Domain Adaptation Using Pseudo Labels
Sachin Chhabra, Hemanth Venkateswara, Baoxin Li
TL;DR
This paper tackles unsupervised domain adaptation by addressing category misalignment that arises from marginal distribution alignment. It introduces DAPL, a simple pipeline that generates target pseudo labels via a Gaussian Mixture-based feature space, then progressively refines and filters them through Confidence, Conformity, and Consistency criteria before using them as supervision to adapt a source classifier. A per-epoch target supervision schedule and a time-varying loss weight enable gradual domain adaptation, yielding competitive results across Digits, VisDA, and Office-Home benchmarks while avoiding heavy domain-alignment losses. The findings show that high-quality pseudo labels, obtained through principled filtering, can match or exceed outcomes from more complex domain-alignment techniques, with practical impact for robust, data-efficient domain adaptation.
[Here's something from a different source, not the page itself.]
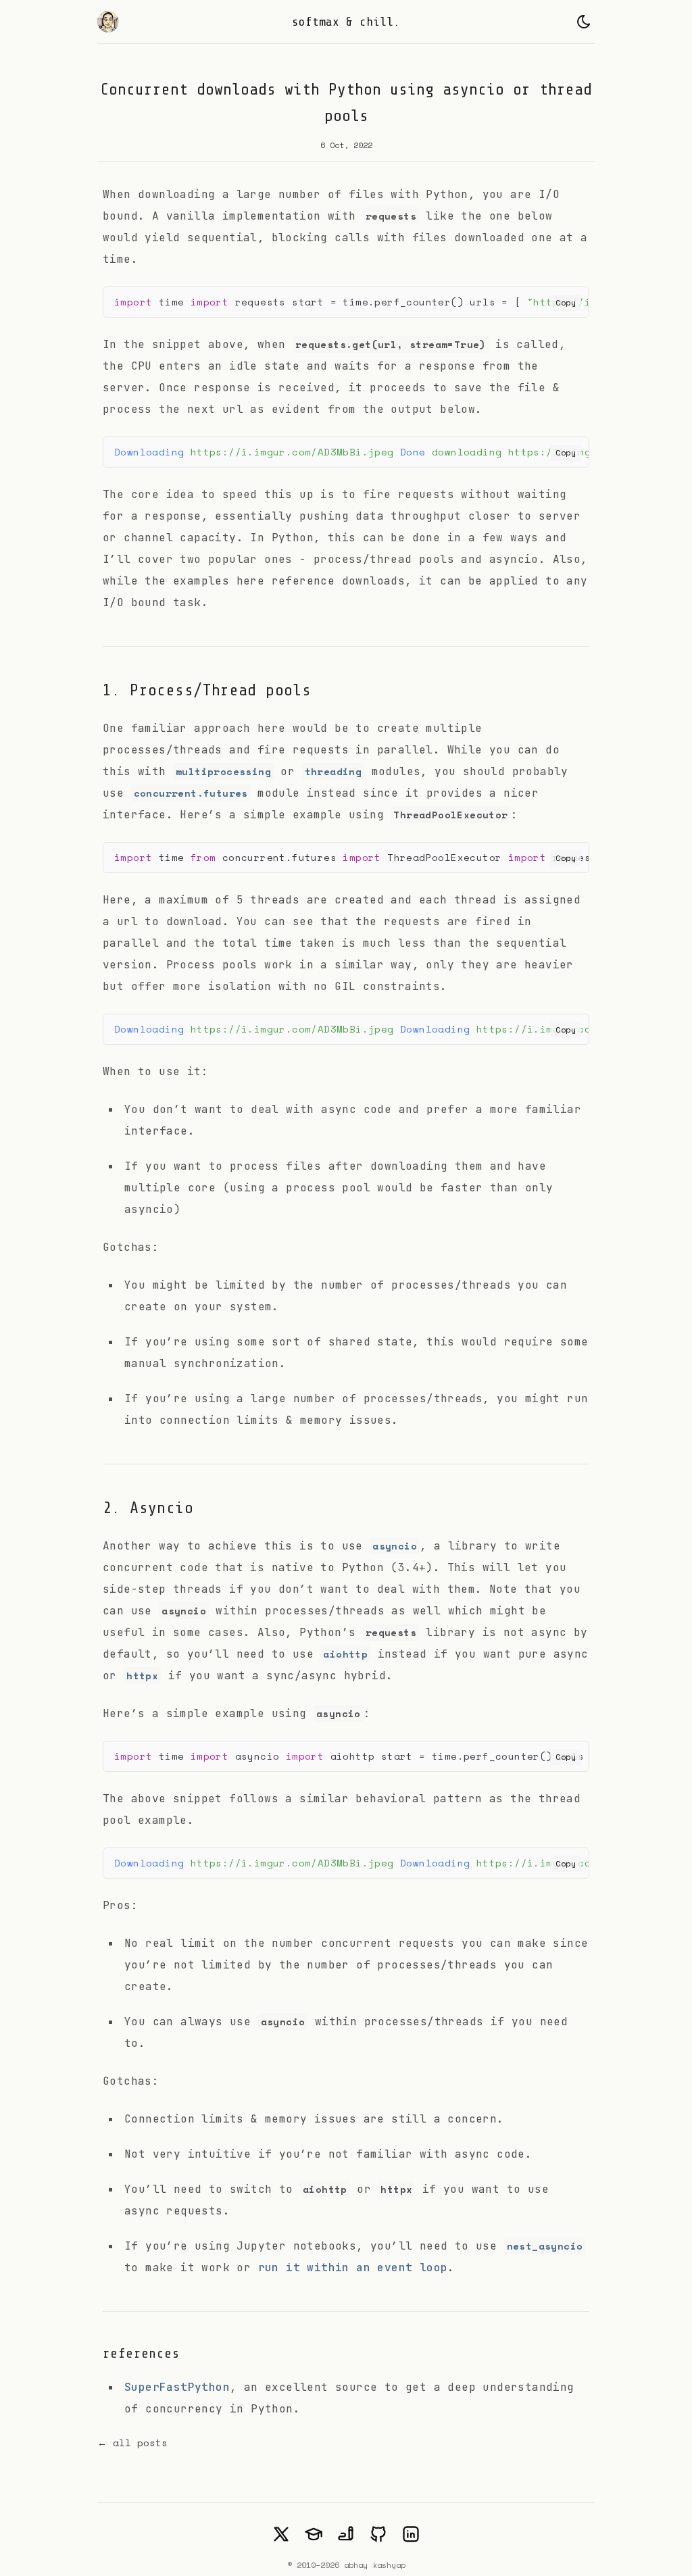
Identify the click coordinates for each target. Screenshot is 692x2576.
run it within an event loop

The approach also highlights the importance of limiting confirmation bias and suggests avenues for future refinement when target data are scarce.
Abstract
In the absence of labeled target data, unsupervised domain adaptation approaches seek to align the marginal distributions of the source and target domains in order to train a classifier for the target. Unsupervised domain alignment procedures are category-agnostic and end up misaligning the categories. We address this problem by deploying a pretrained network to determine accurate labels for the target domain using a multi-stage pseudo-label refinement procedure. The filters are based on the confidence, distance (conformity), and consistency of the pseudo labels. Our results on multiple datasets demonstrate the effectiveness of our simple procedure in comparison with complex state-of-the-art techniques.